When I planned our outing to the farm I didn’t even know that we would be the lucky recipients of a home cooked lunch. I just assumed that we would go to a trattoria somewhere down the mountain after our visit. Imagine my delight when I realized we would be sampling pasta made that morning by our hostess. Bowls of hand cut noodles sauced with a meat ragu were put down on each end of the table. I could barely wait until it was my turn to serve myself. The first bite of the incredibly light pasta brought me right back to my grandmother’s table. I savored each and every bite. Even though I knew there was a chicken dish still to come, I willingly helped myself to seconds, as did just about everyone else.

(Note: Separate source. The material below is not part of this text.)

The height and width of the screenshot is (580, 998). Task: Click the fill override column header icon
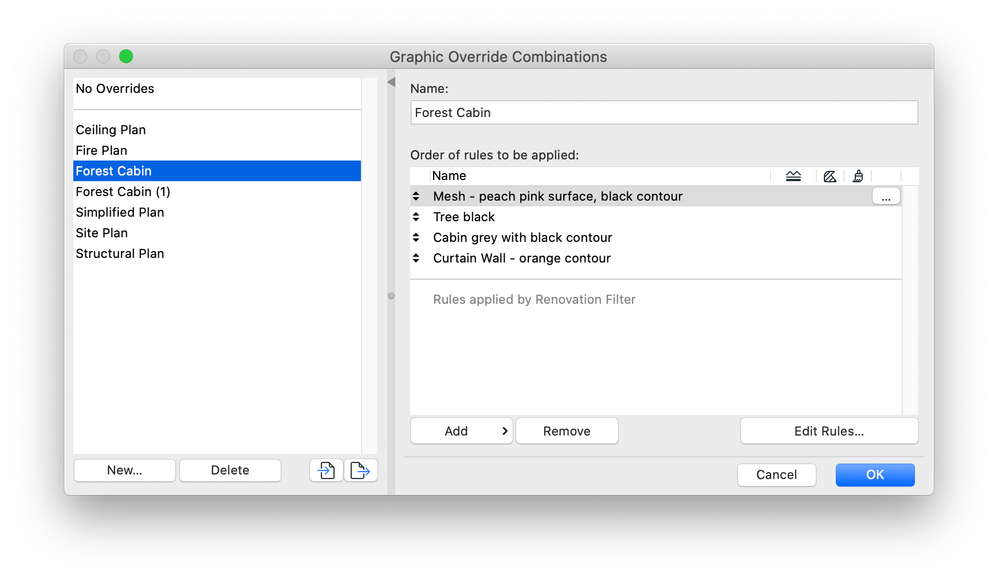[x=830, y=175]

Back at home I knew this was a meal that I had to make for J. Since I’ve been eager to practice my pasta skills, I whipped up a batch of dough and after using the pasta machine to roll it out, I cut the pasta into thick noodles by hand. For the sauce I made a classic Bolognese using a recipe from Mario Batali that was in an old issue of Gourmet magazine. I’m not one to brag, but it was pretty darn good and was quite close to that lunch on the farm. Next up, our chicken course.

Ragu Bolognese

5 tablespoons olive oil
3 tablespoons unsalted butter
1 medium carrot,finely chopped
1 medium onion, finely chopped
1 celery rib,finely chopped
1 garlic clove, thinly sliced
1/4 pound pancetta, cut into quarters
1 lb. ground veal
1 lb. ground pork
1/4 cup tomato paste
1 cup whole milk
1 cup dry white wine
1 teaspoon salt
1/2 teaspoon black pepper

Heat oil and butter in a wide 6-8 quart heavy pot over medium heat until the butter is melted, then cook the carrot, onion, celery and garlic, stirring occasionally until tender but not browned, about 10-15 minutes.

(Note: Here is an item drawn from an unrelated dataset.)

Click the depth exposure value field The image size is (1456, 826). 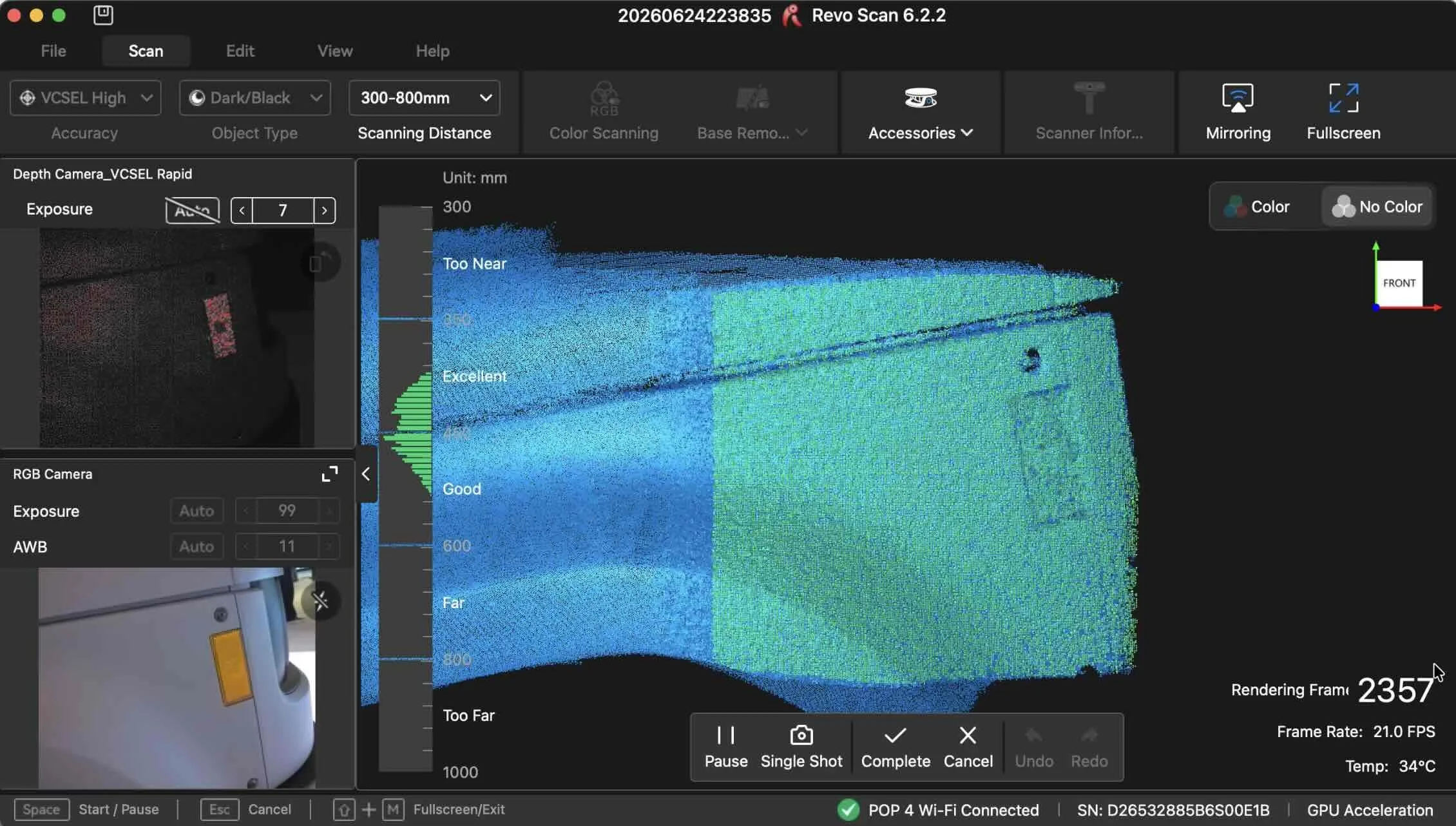[x=283, y=211]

While vegetables cook, pulse the pancetta in a food processor (I use the mini-prep) until finely chopped.

When vegetables are tender, increase the heat to high and stir in veal, pork and pancetta and cook, stirring occasionally and breaking up any lumps, until the meat is starting to brown, 10-15 minutes. Stir in tomato paste, milk, and wine and gently simmer, uncovered over low heat, stirring occasionally, until almost all liquid has evaporated but ragu is still moist, 1-1/2 hours. Stir in salt and pepper and remove from heat. Toss with cooked pasta or use in a lasagna.